Requirement
Only one stretch of the records below is wanted: the lines from the one holding "Close the window" through the one holding "Close the Create Pojo invocation dialog". Return it exactly, both ends included.

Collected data
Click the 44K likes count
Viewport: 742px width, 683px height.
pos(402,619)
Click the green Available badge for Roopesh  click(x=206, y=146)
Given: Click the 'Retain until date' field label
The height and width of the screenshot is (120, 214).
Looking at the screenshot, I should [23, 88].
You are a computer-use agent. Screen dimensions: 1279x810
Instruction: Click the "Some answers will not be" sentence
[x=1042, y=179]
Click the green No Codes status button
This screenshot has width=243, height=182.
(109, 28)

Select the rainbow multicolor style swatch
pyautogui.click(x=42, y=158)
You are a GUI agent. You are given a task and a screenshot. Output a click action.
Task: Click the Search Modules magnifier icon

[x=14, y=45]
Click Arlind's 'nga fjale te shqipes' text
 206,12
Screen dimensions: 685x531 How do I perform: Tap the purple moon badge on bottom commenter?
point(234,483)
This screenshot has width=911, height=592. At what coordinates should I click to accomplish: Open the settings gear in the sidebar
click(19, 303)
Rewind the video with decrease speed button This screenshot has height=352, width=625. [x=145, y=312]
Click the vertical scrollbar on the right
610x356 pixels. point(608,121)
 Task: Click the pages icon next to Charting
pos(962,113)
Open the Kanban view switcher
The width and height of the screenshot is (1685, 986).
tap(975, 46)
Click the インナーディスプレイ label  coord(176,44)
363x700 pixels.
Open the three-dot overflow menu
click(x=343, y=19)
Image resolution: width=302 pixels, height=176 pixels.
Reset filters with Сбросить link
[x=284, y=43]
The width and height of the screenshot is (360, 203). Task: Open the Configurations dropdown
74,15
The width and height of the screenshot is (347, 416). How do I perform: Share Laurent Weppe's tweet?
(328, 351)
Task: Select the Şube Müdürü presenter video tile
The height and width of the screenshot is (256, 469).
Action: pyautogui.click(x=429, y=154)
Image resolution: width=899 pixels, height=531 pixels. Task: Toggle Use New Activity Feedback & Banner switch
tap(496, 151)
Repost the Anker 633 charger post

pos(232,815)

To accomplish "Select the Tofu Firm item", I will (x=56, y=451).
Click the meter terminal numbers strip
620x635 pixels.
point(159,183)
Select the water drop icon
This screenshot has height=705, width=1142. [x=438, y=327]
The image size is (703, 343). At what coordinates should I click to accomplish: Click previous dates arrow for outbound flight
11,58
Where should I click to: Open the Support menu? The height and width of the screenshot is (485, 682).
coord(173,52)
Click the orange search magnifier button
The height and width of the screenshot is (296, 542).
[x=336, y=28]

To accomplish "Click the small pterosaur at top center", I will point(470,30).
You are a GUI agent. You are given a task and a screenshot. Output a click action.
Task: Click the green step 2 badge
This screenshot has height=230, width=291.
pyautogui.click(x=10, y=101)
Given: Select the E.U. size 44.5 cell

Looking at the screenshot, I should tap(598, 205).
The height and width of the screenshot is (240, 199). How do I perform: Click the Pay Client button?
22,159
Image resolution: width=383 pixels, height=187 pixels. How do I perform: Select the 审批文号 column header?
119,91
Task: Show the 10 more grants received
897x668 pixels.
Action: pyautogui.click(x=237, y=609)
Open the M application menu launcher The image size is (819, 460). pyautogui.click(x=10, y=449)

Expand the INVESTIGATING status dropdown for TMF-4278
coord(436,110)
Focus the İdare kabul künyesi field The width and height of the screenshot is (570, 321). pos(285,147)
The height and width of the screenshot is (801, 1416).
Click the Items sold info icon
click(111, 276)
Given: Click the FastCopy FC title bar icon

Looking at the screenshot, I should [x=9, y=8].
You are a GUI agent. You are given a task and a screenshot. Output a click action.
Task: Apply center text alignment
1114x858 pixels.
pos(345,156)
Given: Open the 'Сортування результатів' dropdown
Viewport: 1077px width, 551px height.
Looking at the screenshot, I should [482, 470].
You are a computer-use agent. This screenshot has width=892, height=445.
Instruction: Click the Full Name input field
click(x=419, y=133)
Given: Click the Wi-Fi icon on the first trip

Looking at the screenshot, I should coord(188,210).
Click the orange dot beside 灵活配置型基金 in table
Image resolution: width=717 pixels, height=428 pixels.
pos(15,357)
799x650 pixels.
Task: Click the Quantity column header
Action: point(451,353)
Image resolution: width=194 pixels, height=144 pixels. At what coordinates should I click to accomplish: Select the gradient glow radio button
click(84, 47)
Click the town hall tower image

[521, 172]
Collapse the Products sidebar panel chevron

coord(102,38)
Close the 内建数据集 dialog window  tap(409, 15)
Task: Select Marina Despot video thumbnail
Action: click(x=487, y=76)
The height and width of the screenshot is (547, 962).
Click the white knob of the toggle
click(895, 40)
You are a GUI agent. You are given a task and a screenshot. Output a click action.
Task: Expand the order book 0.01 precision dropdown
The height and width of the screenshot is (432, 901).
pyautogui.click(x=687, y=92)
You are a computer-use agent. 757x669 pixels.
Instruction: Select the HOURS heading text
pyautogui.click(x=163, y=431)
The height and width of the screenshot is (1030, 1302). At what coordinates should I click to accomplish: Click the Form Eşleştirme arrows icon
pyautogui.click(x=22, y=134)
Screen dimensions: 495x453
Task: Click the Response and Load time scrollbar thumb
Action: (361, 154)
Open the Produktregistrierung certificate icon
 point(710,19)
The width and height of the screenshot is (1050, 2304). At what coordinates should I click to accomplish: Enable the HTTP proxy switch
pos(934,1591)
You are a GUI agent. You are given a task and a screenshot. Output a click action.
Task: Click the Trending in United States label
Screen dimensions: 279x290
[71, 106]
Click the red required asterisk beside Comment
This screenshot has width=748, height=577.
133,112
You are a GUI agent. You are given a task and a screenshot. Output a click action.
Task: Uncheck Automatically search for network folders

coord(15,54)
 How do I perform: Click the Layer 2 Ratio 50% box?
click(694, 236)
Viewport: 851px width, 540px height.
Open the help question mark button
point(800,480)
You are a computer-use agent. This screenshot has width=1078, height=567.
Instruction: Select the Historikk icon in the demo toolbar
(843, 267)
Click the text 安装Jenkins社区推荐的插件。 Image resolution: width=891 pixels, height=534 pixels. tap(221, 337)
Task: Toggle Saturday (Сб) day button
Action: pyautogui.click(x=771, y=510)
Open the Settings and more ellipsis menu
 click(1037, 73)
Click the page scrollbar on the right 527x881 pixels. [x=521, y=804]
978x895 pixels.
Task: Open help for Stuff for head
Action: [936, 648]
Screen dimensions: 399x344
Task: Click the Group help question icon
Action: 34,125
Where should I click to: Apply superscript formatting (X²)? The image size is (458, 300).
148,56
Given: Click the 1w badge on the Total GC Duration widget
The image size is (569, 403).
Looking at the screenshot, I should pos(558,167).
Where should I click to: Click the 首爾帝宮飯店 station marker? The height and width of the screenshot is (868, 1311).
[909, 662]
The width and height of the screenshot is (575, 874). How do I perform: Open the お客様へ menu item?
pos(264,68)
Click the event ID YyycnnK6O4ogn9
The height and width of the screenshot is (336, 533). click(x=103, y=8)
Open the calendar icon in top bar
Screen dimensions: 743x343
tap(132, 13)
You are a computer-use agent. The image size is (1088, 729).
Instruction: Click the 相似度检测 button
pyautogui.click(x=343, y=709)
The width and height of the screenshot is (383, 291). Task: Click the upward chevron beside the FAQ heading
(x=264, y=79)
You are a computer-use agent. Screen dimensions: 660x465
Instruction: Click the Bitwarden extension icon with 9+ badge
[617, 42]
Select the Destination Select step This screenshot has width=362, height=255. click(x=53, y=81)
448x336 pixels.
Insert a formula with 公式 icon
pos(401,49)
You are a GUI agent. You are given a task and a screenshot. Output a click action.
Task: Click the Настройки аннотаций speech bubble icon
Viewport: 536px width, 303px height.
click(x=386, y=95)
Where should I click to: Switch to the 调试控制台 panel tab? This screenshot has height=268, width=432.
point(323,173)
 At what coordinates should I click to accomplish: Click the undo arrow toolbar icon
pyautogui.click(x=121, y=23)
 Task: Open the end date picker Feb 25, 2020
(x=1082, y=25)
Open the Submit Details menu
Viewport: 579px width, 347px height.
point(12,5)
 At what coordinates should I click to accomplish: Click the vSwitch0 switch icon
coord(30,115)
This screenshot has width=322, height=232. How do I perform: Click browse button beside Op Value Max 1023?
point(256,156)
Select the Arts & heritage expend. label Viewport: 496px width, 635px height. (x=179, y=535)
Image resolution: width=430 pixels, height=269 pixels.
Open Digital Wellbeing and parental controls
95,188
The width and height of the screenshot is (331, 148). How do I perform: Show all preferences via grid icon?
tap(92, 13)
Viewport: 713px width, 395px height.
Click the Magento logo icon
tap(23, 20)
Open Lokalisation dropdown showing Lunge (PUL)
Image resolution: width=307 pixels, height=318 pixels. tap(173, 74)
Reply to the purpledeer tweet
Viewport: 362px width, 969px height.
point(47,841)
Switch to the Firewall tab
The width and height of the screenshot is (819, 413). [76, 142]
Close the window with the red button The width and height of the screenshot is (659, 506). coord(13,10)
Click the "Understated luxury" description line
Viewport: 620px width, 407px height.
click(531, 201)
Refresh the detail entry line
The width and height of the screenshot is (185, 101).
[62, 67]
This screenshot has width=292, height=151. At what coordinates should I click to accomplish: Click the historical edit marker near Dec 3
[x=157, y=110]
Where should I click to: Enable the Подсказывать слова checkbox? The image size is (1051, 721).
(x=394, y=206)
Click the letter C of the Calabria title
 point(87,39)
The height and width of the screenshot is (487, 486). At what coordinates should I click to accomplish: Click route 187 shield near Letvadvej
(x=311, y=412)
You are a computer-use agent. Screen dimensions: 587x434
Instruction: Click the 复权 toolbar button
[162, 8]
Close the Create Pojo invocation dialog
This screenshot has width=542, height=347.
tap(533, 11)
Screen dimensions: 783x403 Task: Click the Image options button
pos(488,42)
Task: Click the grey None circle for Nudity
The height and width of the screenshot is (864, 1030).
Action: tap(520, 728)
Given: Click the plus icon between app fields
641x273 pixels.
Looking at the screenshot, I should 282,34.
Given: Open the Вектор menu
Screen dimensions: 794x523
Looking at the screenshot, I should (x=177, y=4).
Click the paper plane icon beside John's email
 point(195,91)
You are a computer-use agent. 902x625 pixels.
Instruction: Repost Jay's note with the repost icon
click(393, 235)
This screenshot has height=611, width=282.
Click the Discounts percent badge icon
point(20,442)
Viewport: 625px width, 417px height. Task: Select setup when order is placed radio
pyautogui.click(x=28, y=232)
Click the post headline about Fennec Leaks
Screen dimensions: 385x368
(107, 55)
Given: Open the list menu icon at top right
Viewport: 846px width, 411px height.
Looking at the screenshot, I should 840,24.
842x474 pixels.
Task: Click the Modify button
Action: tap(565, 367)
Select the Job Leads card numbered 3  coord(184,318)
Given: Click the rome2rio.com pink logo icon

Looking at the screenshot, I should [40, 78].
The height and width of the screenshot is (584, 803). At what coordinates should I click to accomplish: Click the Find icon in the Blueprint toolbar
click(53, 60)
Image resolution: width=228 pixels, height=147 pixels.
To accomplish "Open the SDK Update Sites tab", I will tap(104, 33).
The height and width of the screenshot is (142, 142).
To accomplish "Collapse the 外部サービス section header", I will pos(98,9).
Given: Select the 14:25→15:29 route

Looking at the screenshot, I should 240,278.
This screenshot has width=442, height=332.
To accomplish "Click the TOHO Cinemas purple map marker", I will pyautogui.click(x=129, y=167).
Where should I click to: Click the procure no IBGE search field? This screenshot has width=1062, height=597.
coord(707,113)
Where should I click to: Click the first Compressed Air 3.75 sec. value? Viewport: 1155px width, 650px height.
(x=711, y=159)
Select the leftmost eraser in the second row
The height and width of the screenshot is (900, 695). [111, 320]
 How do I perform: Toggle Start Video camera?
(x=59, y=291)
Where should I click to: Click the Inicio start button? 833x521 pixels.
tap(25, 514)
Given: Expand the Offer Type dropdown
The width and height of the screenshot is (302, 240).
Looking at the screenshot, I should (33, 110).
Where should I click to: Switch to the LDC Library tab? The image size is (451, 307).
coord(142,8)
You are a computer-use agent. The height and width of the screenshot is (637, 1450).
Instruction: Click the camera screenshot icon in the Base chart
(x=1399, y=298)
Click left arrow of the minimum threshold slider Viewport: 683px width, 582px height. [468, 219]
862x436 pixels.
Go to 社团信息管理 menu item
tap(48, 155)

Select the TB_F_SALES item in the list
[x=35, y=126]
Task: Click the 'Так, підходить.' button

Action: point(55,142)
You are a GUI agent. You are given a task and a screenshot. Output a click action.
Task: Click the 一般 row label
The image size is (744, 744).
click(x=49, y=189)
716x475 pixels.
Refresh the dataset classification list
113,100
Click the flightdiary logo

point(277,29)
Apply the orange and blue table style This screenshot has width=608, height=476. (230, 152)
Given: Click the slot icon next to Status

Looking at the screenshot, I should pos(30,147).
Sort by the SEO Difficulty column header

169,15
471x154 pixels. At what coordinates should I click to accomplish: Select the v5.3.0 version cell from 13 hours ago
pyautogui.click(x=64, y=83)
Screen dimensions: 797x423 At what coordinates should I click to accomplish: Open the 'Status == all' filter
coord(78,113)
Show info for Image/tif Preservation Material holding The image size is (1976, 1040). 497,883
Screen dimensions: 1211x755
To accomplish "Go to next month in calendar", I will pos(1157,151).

Response to the task
Close the window with the red button The width and height of the screenshot is (659, 506). coord(13,10)
Click the "Understated luxury" description line
Viewport: 620px width, 407px height.
click(531, 201)
Refresh the detail entry line
The width and height of the screenshot is (185, 101).
[62, 67]
This screenshot has width=292, height=151. At what coordinates should I click to accomplish: Click the historical edit marker near Dec 3
[x=157, y=110]
Where should I click to: Enable the Подсказывать слова checkbox? The image size is (1051, 721).
(x=394, y=206)
Click the letter C of the Calabria title
 point(87,39)
The height and width of the screenshot is (487, 486). At what coordinates should I click to accomplish: Click route 187 shield near Letvadvej
(x=311, y=412)
You are a computer-use agent. Screen dimensions: 587x434
Instruction: Click the 复权 toolbar button
[162, 8]
Close the Create Pojo invocation dialog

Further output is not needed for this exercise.